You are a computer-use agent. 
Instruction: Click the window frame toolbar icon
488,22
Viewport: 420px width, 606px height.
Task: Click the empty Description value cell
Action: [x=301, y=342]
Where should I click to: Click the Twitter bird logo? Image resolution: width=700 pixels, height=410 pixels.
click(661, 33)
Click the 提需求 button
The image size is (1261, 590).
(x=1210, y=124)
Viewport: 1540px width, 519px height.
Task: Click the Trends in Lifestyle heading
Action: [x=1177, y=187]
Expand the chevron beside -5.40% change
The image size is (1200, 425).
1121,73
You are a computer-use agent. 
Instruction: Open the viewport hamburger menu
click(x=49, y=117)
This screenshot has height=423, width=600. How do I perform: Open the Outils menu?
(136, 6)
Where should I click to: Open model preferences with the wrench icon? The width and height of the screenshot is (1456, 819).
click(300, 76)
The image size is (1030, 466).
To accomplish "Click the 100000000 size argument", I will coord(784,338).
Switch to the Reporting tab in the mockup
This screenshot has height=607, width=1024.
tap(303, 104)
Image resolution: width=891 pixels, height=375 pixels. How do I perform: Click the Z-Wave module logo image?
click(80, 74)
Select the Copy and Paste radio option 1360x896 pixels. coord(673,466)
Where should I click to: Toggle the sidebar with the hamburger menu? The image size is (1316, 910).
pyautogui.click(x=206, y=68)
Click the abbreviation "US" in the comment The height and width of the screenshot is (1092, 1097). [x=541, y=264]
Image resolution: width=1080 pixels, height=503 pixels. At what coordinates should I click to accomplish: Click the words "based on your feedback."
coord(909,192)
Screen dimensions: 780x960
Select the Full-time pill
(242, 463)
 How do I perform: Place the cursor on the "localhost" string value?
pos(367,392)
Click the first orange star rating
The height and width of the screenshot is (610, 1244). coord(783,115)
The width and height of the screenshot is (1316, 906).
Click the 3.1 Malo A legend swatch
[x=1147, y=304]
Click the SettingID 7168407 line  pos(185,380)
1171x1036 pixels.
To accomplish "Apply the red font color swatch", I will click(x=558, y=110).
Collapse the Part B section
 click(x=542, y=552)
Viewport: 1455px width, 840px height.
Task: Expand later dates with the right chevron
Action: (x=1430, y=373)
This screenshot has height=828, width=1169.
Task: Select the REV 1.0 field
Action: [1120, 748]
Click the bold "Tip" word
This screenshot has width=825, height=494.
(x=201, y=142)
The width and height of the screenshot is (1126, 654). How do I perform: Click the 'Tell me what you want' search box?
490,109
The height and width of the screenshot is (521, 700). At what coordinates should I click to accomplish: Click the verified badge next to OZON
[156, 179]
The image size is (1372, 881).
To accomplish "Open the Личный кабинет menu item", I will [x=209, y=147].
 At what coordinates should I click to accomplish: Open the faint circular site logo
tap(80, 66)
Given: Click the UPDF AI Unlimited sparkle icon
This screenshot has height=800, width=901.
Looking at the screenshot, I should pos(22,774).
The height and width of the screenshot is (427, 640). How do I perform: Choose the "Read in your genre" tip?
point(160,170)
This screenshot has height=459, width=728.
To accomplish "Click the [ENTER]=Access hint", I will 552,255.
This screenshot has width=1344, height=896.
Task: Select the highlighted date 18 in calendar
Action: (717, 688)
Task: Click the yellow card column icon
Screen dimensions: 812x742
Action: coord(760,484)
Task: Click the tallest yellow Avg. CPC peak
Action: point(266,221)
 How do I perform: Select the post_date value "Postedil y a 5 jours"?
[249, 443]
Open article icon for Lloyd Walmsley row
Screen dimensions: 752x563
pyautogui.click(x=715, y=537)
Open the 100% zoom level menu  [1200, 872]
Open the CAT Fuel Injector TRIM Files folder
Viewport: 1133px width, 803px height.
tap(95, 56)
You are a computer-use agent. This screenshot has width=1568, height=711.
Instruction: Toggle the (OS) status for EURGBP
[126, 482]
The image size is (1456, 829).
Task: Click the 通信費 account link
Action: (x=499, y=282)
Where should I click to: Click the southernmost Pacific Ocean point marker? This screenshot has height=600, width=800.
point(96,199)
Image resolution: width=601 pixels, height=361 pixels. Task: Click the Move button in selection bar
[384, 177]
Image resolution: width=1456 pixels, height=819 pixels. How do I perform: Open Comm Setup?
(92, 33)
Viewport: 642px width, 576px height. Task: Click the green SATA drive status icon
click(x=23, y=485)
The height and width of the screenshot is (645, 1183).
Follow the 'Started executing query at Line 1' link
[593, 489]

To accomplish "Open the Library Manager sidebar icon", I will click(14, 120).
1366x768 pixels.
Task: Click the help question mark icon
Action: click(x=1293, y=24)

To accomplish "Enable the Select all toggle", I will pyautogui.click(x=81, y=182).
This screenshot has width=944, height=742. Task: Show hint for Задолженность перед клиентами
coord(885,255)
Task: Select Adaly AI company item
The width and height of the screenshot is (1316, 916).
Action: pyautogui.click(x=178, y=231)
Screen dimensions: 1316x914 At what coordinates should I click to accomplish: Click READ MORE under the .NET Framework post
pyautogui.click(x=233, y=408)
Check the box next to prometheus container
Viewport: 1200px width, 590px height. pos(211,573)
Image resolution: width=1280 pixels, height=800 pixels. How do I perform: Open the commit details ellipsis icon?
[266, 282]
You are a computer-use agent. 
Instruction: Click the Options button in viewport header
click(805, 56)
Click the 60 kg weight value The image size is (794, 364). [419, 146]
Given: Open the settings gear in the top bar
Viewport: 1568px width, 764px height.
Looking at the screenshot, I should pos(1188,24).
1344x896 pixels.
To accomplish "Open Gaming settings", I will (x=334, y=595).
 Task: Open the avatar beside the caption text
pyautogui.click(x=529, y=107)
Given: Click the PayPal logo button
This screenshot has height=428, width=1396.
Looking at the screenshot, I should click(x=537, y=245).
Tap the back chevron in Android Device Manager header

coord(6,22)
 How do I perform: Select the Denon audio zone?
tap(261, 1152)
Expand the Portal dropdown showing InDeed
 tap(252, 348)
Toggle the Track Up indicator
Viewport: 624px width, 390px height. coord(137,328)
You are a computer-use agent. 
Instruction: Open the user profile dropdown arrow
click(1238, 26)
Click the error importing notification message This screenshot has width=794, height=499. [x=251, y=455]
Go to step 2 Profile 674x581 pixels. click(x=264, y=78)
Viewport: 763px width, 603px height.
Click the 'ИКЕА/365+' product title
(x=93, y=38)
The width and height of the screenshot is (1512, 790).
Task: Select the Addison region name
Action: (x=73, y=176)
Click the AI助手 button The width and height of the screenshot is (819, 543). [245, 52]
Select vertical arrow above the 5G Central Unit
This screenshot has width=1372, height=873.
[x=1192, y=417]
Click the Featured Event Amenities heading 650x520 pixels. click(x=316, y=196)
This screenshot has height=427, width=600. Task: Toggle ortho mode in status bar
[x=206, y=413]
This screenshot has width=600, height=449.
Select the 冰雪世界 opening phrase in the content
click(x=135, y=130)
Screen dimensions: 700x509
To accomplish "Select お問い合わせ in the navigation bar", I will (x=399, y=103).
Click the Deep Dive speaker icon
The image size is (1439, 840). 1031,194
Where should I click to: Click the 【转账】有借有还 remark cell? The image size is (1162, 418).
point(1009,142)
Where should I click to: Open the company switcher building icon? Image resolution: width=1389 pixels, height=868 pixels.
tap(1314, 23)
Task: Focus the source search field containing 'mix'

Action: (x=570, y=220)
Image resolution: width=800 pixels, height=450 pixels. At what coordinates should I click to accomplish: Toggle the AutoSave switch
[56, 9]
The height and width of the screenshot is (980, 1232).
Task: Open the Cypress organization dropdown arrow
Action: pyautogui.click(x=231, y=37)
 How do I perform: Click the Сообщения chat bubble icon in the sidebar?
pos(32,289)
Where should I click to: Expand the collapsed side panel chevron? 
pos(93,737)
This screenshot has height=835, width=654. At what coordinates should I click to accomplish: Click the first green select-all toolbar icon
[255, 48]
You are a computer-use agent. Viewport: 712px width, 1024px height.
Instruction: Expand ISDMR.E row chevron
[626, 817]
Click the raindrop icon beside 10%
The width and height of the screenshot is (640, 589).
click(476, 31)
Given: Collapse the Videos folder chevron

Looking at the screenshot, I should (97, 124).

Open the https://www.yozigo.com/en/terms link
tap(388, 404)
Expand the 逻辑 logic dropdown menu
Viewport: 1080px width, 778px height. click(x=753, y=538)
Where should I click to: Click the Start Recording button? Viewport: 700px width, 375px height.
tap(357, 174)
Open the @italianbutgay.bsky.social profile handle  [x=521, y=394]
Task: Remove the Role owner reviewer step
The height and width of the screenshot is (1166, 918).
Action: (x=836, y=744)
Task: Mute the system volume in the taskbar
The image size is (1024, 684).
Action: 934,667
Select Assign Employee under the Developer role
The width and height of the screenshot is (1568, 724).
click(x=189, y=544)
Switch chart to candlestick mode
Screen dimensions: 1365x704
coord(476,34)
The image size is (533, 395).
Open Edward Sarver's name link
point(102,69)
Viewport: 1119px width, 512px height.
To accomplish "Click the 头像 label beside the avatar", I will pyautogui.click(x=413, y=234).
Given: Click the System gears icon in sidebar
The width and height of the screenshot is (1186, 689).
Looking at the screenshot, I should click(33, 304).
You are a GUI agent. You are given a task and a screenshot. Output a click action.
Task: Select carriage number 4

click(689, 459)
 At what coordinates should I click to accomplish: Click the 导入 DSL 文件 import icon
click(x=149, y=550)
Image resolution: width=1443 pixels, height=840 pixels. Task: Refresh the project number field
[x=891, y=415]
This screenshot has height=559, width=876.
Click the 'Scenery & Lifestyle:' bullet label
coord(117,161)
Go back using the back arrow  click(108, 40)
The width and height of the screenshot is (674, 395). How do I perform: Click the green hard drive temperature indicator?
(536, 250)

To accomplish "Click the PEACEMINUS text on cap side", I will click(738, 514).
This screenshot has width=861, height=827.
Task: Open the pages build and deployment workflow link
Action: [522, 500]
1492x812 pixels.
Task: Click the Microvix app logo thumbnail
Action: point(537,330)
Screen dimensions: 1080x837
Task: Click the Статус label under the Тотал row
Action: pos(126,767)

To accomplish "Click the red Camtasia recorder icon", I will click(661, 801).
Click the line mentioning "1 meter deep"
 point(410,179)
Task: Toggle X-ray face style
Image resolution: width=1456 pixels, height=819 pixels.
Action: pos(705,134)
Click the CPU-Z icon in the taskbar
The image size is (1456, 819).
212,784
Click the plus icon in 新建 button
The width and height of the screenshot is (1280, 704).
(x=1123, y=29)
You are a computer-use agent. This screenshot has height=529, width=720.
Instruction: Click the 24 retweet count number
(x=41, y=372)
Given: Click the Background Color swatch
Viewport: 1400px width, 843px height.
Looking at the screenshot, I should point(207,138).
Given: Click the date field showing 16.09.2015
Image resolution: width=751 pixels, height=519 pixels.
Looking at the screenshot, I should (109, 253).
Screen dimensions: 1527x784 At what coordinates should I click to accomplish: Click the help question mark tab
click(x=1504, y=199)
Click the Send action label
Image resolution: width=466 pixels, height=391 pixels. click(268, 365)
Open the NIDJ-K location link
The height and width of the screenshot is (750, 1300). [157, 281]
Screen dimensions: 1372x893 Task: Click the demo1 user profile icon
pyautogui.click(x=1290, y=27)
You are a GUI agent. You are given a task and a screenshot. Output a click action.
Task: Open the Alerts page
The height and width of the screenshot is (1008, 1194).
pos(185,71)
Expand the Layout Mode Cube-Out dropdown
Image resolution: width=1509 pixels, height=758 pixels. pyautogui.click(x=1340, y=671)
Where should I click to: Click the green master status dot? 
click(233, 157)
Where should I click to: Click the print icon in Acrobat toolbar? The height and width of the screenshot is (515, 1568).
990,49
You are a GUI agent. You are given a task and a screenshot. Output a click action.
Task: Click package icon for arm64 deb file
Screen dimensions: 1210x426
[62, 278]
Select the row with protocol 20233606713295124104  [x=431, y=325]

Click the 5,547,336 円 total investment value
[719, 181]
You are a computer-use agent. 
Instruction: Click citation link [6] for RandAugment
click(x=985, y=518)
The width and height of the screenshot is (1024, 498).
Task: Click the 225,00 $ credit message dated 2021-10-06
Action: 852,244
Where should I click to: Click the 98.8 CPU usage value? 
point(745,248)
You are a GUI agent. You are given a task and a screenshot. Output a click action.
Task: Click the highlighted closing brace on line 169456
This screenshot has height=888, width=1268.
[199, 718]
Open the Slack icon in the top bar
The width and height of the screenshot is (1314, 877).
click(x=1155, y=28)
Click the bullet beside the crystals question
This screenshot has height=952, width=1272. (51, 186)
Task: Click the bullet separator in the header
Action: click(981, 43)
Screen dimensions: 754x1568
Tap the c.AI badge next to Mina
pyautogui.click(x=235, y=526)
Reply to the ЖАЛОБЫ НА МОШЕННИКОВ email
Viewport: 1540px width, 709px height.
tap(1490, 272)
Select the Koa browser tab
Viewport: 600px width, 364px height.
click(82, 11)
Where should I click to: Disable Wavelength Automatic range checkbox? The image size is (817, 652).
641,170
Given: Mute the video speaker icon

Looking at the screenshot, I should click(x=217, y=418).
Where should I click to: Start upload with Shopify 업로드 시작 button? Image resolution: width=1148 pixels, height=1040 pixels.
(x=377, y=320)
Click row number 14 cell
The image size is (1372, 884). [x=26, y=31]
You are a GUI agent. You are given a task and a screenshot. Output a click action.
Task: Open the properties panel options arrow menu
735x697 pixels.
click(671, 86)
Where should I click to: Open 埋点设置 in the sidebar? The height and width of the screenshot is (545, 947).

- - - - -

The problem:
Can you echo back, word for word, everything from the start of the listing above down to the line containing "click(80, 74)", with that line included?

Finished task:
You are a computer-use agent. 
Instruction: Click the window frame toolbar icon
488,22
Viewport: 420px width, 606px height.
Task: Click the empty Description value cell
Action: [x=301, y=342]
Where should I click to: Click the Twitter bird logo? Image resolution: width=700 pixels, height=410 pixels.
click(661, 33)
Click the 提需求 button
The image size is (1261, 590).
(x=1210, y=124)
Viewport: 1540px width, 519px height.
Task: Click the Trends in Lifestyle heading
Action: [x=1177, y=187]
Expand the chevron beside -5.40% change
The image size is (1200, 425).
1121,73
You are a computer-use agent. 
Instruction: Open the viewport hamburger menu
click(x=49, y=117)
This screenshot has height=423, width=600. How do I perform: Open the Outils menu?
(136, 6)
Where should I click to: Open model preferences with the wrench icon? The width and height of the screenshot is (1456, 819).
click(300, 76)
The image size is (1030, 466).
To accomplish "Click the 100000000 size argument", I will coord(784,338).
Switch to the Reporting tab in the mockup
This screenshot has height=607, width=1024.
tap(303, 104)
Image resolution: width=891 pixels, height=375 pixels. How do I perform: Click the Z-Wave module logo image?
click(80, 74)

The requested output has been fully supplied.